- **演習課題**
- a) インプラント治療の解説文によると、歯周病にかかっている人がインプラントを長持ちさせるには、歯周病の安定化が欠かせない。その理由を1〜3文で説明せよ。
- b) インプラント治療の解説文では、下顎で10年以上機能しているインプラントは何%とされているか。
- c) インプラント治療の解説文の最後の文に続く文章を書け。

Q.インプラント治療は、どんな治療方法ですか?

A.インプラントを埋入し、その上に人工の歯をかぶせることで、機能や審美の回復を行います。
インプラント(Implant=植えつける)は、人工歯根ともいわれ、歯を失ったところに歯の根に相当する人工物を埋入し、人口の歯を被せる治療法です。手術によって埋め込まれたインプラントは、骨となじんで固定され、健康な歯のようにしっかり噛むことが出来ます。

インプラントの構造

Q.インプラントの素材は何ですか?

A.インプラントは体のなかで非常に安定するチタンでできており、骨とのなじみをさらに良くするために表面処理が施されています。チタンは人工関節など、さまざまな医療分野で使用され、生体親和性の高い材料として世界で認められています。

Q.インプラントの寿命はどのくらいですか?

A.過去の統計からは、下顎で5年以上機能しているインプラントは97%、10年以上では90%、上顎ではこれより少し下まわります。しかし、上顎か下顎か、骨の量や骨移植・骨造成の有無、かみ合わせの状態などでインプラントを取り巻く環境が変わるため、一概には言えません。また、糖尿病などの生活習慣病や喫煙、歯周病などもインプラントの寿命に大きく関わってきます。

インプラントは虫歯にはなりませんが、骨に支えられている点では天然の歯と同じであり、骨が吸収していく病気である歯周病に罹患している方の場合、インプラントを長持ちさせるためには歯周病の安定化が不可欠です。そのためには患者さん自身の口腔衛生管理が非常に重要です。また、歯科医院で定期健診をうけ、インプラント周囲の粘膜の炎症の有無、かみ合わせのチェックなどを受けることも必要です。インプラントを入れたから大丈夫と安心するのではなく、患者さん自身が生涯保たせようとする努力が大切なのです。

Q.治療費はどの程度かかりますか?

A.インプラント治療は自由診療となっており、健康保険が適用されません。実際の治療費はインプラント治療の種類や本数、かぶせる人工の歯の材料などによって異なりますので、詳しくは歯科医師とよくご相談され、十分納得された上で治療をお受けになってください。

インプラント治療に関わる費用は高額ですが、失った歯の代わりとして、インプラントをご自身の第2の歯として機能させることが出来れば、食生活や社会生活の質、そして健康面から考えると、金品に換えられない価値があると思います。

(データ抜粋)
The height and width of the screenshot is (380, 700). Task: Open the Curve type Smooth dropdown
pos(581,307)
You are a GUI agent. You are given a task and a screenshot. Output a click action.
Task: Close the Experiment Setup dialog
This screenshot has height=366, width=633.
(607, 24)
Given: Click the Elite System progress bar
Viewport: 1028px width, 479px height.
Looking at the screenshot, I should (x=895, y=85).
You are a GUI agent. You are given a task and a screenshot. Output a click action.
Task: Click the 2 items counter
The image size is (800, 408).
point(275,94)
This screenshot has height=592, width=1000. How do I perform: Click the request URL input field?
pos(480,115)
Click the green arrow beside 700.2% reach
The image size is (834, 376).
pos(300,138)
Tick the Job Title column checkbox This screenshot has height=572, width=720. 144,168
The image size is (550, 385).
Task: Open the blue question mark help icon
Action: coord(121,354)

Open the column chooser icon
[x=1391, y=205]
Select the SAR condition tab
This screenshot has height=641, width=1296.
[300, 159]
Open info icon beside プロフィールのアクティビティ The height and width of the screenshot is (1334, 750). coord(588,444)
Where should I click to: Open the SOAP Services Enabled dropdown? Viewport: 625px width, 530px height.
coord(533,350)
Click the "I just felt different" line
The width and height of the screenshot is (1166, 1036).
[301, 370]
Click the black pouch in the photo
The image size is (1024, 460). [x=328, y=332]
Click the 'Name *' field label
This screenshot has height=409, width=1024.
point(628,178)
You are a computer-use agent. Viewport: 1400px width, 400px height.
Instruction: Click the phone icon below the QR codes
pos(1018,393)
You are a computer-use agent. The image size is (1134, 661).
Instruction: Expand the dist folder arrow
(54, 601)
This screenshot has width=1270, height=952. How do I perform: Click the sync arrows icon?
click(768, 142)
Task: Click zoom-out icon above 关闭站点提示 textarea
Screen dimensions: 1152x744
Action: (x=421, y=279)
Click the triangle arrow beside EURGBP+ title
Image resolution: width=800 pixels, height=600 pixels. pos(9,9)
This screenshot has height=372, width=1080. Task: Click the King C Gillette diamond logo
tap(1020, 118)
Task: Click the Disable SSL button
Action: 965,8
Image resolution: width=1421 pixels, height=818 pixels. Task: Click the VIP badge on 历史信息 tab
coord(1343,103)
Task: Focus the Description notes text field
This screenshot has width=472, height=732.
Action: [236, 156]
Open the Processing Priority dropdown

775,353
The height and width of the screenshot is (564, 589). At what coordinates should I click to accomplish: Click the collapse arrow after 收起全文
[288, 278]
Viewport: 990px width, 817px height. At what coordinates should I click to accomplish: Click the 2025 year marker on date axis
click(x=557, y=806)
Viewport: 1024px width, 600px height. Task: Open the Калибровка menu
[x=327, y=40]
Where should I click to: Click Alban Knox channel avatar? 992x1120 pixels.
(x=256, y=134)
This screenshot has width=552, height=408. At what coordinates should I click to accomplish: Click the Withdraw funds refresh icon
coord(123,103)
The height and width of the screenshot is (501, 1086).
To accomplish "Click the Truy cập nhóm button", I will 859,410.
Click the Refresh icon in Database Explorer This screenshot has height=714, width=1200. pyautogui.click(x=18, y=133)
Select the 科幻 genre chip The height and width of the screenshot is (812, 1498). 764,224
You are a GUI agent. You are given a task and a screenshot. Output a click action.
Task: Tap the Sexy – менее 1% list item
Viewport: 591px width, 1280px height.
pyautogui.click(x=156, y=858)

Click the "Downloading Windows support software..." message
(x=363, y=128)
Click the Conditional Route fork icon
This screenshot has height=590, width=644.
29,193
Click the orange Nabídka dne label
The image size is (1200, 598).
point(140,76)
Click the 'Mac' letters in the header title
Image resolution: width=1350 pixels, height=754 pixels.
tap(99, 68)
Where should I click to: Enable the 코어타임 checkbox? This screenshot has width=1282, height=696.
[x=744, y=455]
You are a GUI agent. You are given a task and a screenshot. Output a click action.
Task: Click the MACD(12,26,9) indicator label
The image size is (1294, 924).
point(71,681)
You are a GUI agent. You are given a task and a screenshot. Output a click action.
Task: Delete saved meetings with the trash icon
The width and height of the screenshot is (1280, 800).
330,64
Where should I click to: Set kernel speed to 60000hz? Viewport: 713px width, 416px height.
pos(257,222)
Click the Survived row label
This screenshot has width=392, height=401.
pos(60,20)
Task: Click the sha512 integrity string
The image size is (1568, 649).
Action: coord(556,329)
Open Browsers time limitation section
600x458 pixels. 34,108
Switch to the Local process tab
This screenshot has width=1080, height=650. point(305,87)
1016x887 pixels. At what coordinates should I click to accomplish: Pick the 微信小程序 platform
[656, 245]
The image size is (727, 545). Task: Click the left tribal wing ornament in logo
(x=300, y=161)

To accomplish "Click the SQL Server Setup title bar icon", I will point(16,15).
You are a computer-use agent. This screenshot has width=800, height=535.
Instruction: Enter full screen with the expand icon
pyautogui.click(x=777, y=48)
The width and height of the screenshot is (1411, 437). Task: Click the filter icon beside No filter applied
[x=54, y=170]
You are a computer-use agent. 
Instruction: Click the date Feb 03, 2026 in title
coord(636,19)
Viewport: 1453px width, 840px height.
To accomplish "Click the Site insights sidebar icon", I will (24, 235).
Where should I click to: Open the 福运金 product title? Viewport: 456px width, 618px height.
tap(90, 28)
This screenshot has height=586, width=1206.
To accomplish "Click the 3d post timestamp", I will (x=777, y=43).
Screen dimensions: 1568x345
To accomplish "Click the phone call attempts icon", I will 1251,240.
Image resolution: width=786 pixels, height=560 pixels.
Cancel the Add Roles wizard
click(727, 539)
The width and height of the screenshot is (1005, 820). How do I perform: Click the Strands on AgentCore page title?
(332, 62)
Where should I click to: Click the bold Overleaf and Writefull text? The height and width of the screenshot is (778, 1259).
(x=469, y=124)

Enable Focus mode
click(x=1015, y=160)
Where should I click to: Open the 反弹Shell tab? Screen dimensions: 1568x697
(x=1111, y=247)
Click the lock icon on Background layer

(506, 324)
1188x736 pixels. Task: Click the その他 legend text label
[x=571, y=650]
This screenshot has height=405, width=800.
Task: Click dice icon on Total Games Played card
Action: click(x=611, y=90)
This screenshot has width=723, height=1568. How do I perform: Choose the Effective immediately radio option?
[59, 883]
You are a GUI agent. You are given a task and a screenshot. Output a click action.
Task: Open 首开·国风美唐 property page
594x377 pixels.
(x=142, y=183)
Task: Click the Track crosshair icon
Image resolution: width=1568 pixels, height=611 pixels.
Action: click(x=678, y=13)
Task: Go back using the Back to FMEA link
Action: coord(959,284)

- **課題別解答**
- a) インプラントは虫歯にはならないが、骨に支えられている点では天然の歯と同じである。歯周病は骨が吸収していく病気なので、インプラントを長持ちさせるには歯周病の安定化が不可欠になる。

- b) 90%である。

- c)
私たちは1日3回(あるいはそれ以上)食事を摂ります。1か月では90回、1年で1000回以上、10年で1万回以上の食事をすることになります。1本のインプラント治療が30万円とすると、10年間機能すれば1回の食事あたり30円の負担となります。この30円という金額は、あなたにとって高いでしょうか?安いでしょうか?

Q.インプラント手術で失敗することはありますか?

A.通常のレントゲン検査に加え、CT検査など十分な術前検査をすませ、万全を期して治療にのぞみますのでご安心ください。インプラントの埋入手術は顎の骨の中にインプラントをしっかり植え込む作業で、これを予定通り行うことができれば99%成功と言ってよいと思います。しかし、予測できない原因で、インプラントと骨が結合せず、インプラントが動揺したり、痛みが出る可能性も皆無ではなく、この場合は手術の目的が達成されていないと判断し、すみやかに再手術を検討します。

Q.インプラント治療は誰でも受けられますか?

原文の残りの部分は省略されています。